**WHAT NEEDS TO BE DONE**
In the data below, retype exactly the line that contains "Image resolution: width=885" and every line after it, through the last.

[Dataset items]
^^^^
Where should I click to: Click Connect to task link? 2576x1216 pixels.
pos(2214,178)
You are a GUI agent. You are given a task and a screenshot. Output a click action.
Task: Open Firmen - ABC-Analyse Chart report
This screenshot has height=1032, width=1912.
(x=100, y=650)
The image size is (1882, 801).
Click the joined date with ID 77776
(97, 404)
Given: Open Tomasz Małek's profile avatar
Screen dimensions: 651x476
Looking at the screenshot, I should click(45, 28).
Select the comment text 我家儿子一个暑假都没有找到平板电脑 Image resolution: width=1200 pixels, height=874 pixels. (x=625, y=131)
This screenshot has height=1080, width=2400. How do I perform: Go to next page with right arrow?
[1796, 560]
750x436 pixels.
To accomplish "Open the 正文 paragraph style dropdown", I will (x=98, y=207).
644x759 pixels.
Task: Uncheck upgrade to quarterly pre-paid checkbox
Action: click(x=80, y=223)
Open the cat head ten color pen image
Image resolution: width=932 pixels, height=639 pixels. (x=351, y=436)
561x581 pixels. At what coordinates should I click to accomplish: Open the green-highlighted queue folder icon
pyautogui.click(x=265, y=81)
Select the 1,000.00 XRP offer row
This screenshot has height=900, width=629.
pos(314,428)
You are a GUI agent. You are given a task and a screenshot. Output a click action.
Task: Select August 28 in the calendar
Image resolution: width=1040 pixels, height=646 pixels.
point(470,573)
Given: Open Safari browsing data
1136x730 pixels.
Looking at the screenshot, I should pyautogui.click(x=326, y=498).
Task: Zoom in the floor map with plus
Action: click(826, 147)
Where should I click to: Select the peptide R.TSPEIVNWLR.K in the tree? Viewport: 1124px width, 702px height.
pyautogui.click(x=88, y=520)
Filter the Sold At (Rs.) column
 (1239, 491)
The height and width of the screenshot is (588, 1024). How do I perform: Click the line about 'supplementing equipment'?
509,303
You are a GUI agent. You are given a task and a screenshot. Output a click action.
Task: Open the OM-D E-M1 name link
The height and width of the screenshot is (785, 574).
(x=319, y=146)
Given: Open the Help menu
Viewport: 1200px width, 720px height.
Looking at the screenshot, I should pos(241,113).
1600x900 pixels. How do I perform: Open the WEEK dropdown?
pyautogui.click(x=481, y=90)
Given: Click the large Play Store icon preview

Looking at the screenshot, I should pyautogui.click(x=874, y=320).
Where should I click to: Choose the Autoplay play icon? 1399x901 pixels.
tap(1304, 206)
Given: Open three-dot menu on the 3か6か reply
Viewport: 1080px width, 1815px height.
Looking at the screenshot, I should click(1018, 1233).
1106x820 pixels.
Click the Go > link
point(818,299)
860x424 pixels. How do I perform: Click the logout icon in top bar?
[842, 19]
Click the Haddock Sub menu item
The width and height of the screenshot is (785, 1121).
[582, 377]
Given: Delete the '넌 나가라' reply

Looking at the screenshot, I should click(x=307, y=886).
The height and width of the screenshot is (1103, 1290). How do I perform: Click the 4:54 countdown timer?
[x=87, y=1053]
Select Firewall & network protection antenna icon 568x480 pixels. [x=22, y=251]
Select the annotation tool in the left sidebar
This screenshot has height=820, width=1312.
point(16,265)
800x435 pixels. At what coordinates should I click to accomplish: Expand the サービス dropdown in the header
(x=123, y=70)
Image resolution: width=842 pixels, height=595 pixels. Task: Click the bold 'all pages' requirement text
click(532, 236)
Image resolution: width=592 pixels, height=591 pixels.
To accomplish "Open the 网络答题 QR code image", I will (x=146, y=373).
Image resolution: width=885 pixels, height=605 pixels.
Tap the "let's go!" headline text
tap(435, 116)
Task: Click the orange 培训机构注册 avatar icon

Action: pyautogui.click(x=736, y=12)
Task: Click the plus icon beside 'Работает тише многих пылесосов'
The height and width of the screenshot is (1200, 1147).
^^^^
**WRITTEN SOLUTION**
Image resolution: width=885 pixels, height=605 pixels.
Tap the "let's go!" headline text
tap(435, 116)
Task: Click the orange 培训机构注册 avatar icon

Action: pyautogui.click(x=736, y=12)
Task: Click the plus icon beside 'Работает тише многих пылесосов'
The height and width of the screenshot is (1200, 1147).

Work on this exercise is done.